Abstract
Objective:
Battlefield acupuncture (BFA) has gained widespread clinical use for patients presenting to emergency departments (EDs). This systematic review of randomized controlled trials (RCTs) aims to assess the efficacy and safety of BFA in ED settings.
Methods:
A literature search was conducted in OVID and Scopus databases for RCTs involving BFA applied in ED settings. The risk of bias was evaluated using the Cochrane Collaboration risk of bias tool, while the methodological quality of RCTs was assessed using the Jadad score. Due to the heterogeneity of the included studies, a qualitative analysis was performed.
Results:
Seven studies involving 758 patients met the eligibility criteria.
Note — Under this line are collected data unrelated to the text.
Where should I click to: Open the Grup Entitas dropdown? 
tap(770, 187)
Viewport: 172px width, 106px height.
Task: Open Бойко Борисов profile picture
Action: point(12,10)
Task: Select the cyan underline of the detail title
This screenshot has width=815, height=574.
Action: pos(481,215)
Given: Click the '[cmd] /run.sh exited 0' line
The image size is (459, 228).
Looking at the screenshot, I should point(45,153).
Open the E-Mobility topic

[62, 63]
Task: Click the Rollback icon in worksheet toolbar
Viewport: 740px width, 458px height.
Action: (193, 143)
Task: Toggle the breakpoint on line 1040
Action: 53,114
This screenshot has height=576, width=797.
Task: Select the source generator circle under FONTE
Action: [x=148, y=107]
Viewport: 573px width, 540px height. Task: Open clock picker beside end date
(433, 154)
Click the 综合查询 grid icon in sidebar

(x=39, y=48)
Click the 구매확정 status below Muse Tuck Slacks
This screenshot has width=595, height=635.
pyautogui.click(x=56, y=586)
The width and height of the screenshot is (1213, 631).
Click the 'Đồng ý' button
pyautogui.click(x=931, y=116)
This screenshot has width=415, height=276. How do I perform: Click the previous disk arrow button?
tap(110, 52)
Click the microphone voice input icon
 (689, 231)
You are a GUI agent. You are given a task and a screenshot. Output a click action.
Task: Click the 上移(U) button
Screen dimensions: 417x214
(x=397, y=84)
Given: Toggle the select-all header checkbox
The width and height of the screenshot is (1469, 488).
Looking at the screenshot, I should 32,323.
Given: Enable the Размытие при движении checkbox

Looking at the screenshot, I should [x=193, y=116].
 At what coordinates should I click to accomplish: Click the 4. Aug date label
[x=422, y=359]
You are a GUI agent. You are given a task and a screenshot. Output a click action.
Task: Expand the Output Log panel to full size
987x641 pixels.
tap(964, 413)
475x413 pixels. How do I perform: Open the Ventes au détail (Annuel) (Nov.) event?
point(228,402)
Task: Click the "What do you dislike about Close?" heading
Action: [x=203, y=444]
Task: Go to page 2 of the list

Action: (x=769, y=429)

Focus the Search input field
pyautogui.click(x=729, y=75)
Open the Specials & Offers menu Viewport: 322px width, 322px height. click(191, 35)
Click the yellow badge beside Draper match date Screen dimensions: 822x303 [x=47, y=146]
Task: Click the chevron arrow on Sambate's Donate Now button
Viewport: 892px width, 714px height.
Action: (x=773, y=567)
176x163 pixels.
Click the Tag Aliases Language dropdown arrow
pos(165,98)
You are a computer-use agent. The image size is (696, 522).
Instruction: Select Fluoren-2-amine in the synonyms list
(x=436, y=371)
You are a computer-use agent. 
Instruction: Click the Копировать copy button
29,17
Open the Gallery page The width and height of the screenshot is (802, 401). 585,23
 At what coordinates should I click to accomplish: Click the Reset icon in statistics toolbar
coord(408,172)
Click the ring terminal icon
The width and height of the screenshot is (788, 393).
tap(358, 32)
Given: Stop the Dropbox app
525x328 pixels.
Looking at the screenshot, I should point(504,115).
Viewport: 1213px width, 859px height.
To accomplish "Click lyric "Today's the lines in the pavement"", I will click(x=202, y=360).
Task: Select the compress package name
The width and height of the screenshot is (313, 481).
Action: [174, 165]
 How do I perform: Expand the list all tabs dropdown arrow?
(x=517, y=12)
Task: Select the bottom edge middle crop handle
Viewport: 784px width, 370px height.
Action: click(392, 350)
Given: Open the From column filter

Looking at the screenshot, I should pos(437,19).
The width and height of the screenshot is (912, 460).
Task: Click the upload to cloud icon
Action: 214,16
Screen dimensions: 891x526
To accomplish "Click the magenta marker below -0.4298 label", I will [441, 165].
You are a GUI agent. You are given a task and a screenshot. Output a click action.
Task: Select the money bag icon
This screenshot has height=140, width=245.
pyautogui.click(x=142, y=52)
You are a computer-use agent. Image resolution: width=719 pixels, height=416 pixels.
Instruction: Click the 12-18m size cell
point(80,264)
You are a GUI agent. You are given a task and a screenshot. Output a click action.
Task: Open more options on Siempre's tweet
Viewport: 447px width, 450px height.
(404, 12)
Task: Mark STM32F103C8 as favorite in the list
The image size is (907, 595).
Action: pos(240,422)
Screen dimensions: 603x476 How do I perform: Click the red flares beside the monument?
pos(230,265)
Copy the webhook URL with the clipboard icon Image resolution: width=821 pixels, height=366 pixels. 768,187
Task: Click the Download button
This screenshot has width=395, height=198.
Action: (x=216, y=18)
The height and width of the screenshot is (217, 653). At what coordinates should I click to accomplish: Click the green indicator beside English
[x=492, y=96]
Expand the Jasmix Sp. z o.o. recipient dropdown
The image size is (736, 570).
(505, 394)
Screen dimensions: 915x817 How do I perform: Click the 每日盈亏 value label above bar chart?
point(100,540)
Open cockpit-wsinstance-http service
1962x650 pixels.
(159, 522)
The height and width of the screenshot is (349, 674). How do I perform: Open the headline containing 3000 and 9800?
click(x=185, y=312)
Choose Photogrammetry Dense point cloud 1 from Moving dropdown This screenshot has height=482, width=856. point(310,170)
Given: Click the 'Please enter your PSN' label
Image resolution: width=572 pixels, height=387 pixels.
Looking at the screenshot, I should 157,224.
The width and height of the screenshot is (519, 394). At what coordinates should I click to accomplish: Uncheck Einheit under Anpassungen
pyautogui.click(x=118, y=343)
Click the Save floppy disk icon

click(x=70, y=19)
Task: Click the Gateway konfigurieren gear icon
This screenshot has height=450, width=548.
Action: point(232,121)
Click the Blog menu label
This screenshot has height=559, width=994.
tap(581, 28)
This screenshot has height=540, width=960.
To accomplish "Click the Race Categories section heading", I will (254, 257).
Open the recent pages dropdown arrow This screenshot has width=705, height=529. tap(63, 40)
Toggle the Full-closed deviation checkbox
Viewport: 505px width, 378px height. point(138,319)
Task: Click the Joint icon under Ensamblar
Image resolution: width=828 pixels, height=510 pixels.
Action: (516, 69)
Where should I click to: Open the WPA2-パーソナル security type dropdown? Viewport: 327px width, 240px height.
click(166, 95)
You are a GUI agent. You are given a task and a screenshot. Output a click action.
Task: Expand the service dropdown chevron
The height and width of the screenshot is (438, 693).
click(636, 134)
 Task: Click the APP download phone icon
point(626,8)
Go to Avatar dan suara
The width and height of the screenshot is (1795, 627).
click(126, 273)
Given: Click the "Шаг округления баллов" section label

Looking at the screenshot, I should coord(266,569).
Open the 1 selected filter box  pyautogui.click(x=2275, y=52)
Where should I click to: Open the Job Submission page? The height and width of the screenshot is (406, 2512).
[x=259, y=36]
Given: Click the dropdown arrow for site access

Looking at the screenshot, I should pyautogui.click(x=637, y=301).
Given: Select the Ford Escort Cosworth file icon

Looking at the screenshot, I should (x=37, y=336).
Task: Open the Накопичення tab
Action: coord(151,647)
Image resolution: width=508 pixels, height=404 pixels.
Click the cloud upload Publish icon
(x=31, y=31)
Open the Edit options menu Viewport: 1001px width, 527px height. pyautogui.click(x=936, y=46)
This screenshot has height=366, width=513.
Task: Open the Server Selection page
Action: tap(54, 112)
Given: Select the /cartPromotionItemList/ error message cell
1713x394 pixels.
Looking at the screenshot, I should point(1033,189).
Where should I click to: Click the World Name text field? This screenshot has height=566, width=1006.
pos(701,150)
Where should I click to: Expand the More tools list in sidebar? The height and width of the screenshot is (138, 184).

Among these, five studies evaluated traditional BFA in conjunction with standard analgesia care, while two studies assessed modified BFA alongside standard care. Most of the included studies were found to have a high risk of bias, leading to an overall classification of low quality according to the Jadad criteria. A descriptive analysis was performed due to heterogeneity in the interventions, observational timepoints, and outcomes reported in the included studies. Positive results were demonstrated in 71% of the studies. The most common conditions documented as the primary ED presentation included back pain, acute abdominal pain, lower extremity pain, neck pain, and acute sore throat. Notably, no severe adverse events were reported.
Conclusion:
BFA may offer a safe adjunct to standard care for pain management in ED settings. However, the limited methodological rigor and small number of existing RCTs reduce confidence in the current evidence. Well-designed, robust studies are needed to clarify their effectiveness and support stronger clinical recommendations.